現役でありながら、スケートから離れて別のことに取り組むことも考えられなかった。ところが、競技から引退後、ニューヨークで語学留学中に再度「一緒にダンスをやりましょう」と声をかけられ、日本に戻ってから「OK」の返事をすることにした。
これからは、妄想じゃなく、 LOVEを実践していかないと

Photo:Shingo Wakagi 

これからは、妄想じゃなく、 LOVEを実践していかないと

「日本で仕事を始めようという気持ちになった時、“せっかくなら、新しいことに挑戦しないとな” と思いました。スケート靴を脱いだとき、自分に何ができるのか、全くわからなかったけれど、失敗したら失敗したで、オファーしてくださった方がきっと見る目がなかったんだと思えばいいか、と開き直って(笑)。

日本でダンスのレッスンをしていこうと思っていたら、『何もしなくていい。変な癖がつくよりはまっさらな状態で来てもらったほうが』と言われて。実際、シェリルを始めとしたアメリカの演出チームはみんな褒め上手で、『すごくいいよ!』とか『大丈夫!』『正解はないんだから、好きなようにやればいい』とか、基本、おだてられながら、毎日いい気分で稽古を進めていくことができました(笑)」
2016年に上演されたステージ「LOVE ON THE FLOOR」は、大盛況のうちに幕を下ろした。そうして昨年12月、「LOVE~」の2017年公演が決定。髙橋さんは、シェリルさんとのダブル主演を務める。
「現役時代はソロスケーターだったので、エモーショナルな表現の時も、妄想力を働かせることで補える部分が大きかったんですが、『LOVE~』はペアでのダンスもあるので、いざ『こんな感じで』と男女の愛のイメージを求められた時、咄嗟に想像することができませんでした。肉体同士が、リアルにコンタクトするものだから、イメージだけでは補えないんです。それで、もっと妄想じゃなく “LOVE” を実践していかないとと、この舞台を通して思うようになりました(笑)。

今は人の仕草などを観察して、こんな感じだったら色っぽい、可愛いな、この人の動きいいな、とか。

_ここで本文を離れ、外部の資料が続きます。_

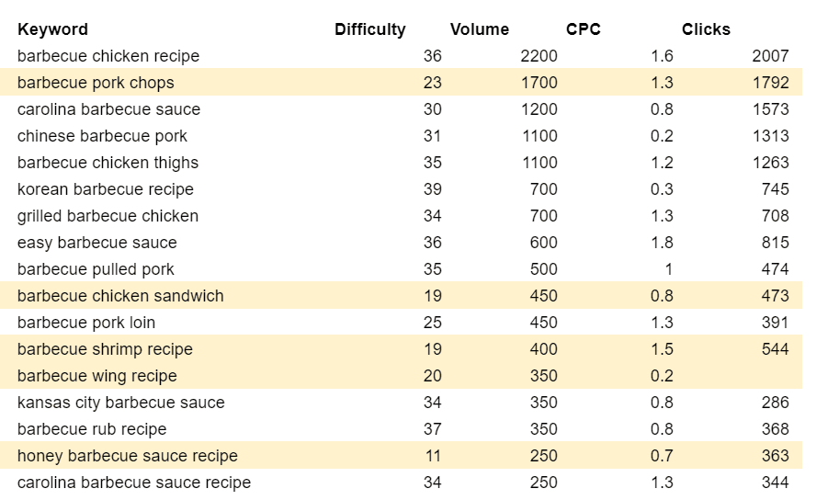Image resolution: width=828 pixels, height=500 pixels.
Task: Click the 'barbecue shrimp recipe' keyword
Action: [x=105, y=349]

そんなのばかり気にしてしまっています。舞台でも映画でも、もちろん最初は楽しもうと思って観に行っているのですが、最後のほうは職業病みたいになって、最近は作品を純粋に楽しめなくて(苦笑)」
スケート靴を履いていない状態での “肉体の演技” は、何よりバランスを取るのが難しい。床との接点が少ないほうが、動いている時はバランスが取りやすいけれど、普通のダンスでは、足の裏がべったり床についてしまうため、一度バランスを崩したが最後、バタンと倒れてしまう。練習に練習を重ねて、少しずつ慣れてきたのだという。今はまだプロスケーターとしても活躍しているが、これから、ダンサー一本で生きる、という道もあるのだろうか。
歌が上手ければ、 ミュージカルに出たかった

Photo:Shingo Wakagi 

歌が上手ければ、 ミュージカルに出たかった

「それが、実は今もまだ、情熱を持ってしたいことが見つかっておらず……。今は、いろんなことにチャレンジしてみる時期だと考えています。プロスケーターとしては、思い通りに身体を動かせる時期に限界はあるので……かと言って、無から有を生み出すことは得意ではないので、コレオグラファーには絶対なれない。

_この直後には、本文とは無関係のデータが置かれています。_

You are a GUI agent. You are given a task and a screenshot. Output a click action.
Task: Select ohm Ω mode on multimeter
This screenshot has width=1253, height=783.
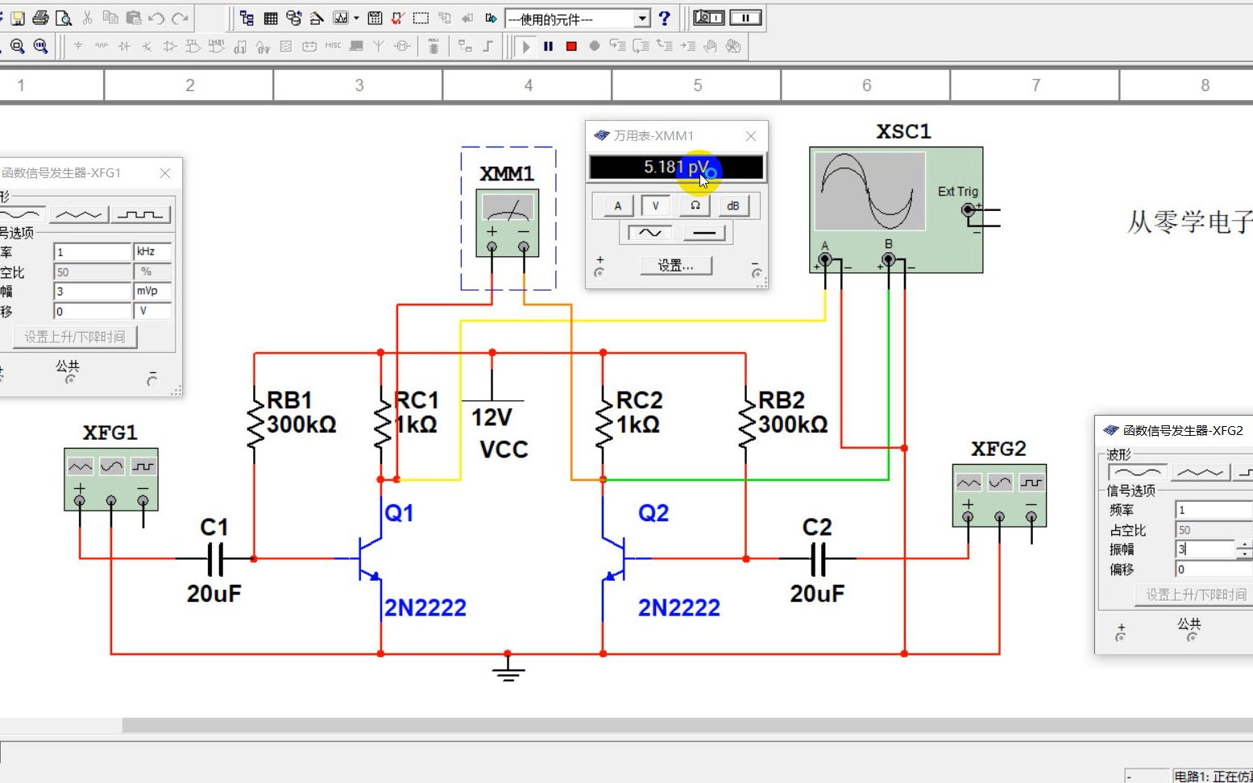695,205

スケートの世界に関わっていくとしたら、コーチの可能性でしょうか。出されたお題があればアレンジするのはすごく好きですし、選手という素材を味付けすることは、経験を生かしてできるかもしれません。練習についても、自分には甘いけど、他人には厳しいタイプだから、ちゃんとサボらないように厳しく接すると思いますし(笑)。

スケートを離れてなら、ミュージカルをやってみたいと思ったことがありました。でも、歌がダメなんです(苦笑)。役者? 表情や台詞だけで感情を表現するのは、僕にはハードルが高すぎます。テレビや映像の世界で何かを表現するのではなく、ステージの中で繰り広げられる物語の中で、お客様と一緒に時を過ごしていくほうが、向いていると思います。そう考えていくと、やはりライヴが好きなんです。そこでは、演者と、作り手と、お客様の愛が肌で感じられるから」
現在31歳。“こういう人生を送りたい” という具体的なプランはありますか? という漠然とした質問に、彼はニヤリと笑って、「ありますね~」と言ってこう続けた。

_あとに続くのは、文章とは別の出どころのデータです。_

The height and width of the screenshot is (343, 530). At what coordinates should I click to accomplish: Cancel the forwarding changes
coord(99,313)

「毎日美味しいものを食べるお金に困らない程度で、自分のやりたい仕事をやっている。あまり喋らないのに気がきいて、喋ったら面白くて、老若男女にも愛されるような。そんな人生が理想です」
とにかく、かっこいい大人になりたい、と目を輝かせた。人見知りだった少年が、スケートに出会い、大勢の人に注目され、愛される喜びを知った。今は、たくさんの愛に囲まれていることを自覚しながら、わざわざ足を運んでくれる人のために、ステージ上で自分の肉体を通して “愛” を表現する。美しさとか、正確さとか、高度なテクニックとはまた違う “感情の揺れ” のようなものを、観る人の心に刻みつけられるよう、全身で妄想しながら。

PROFILE

髙橋大輔 Daisuke Takahashi
1986年生まれ。岡山県倉敷市出身。2002年世界ジュニアスケート選手権優勝、2010年バンクーバー五輪銅メダル、同年世界選手権優勝など日本男子初、アジア人男子初の快挙を次々と成し遂げた。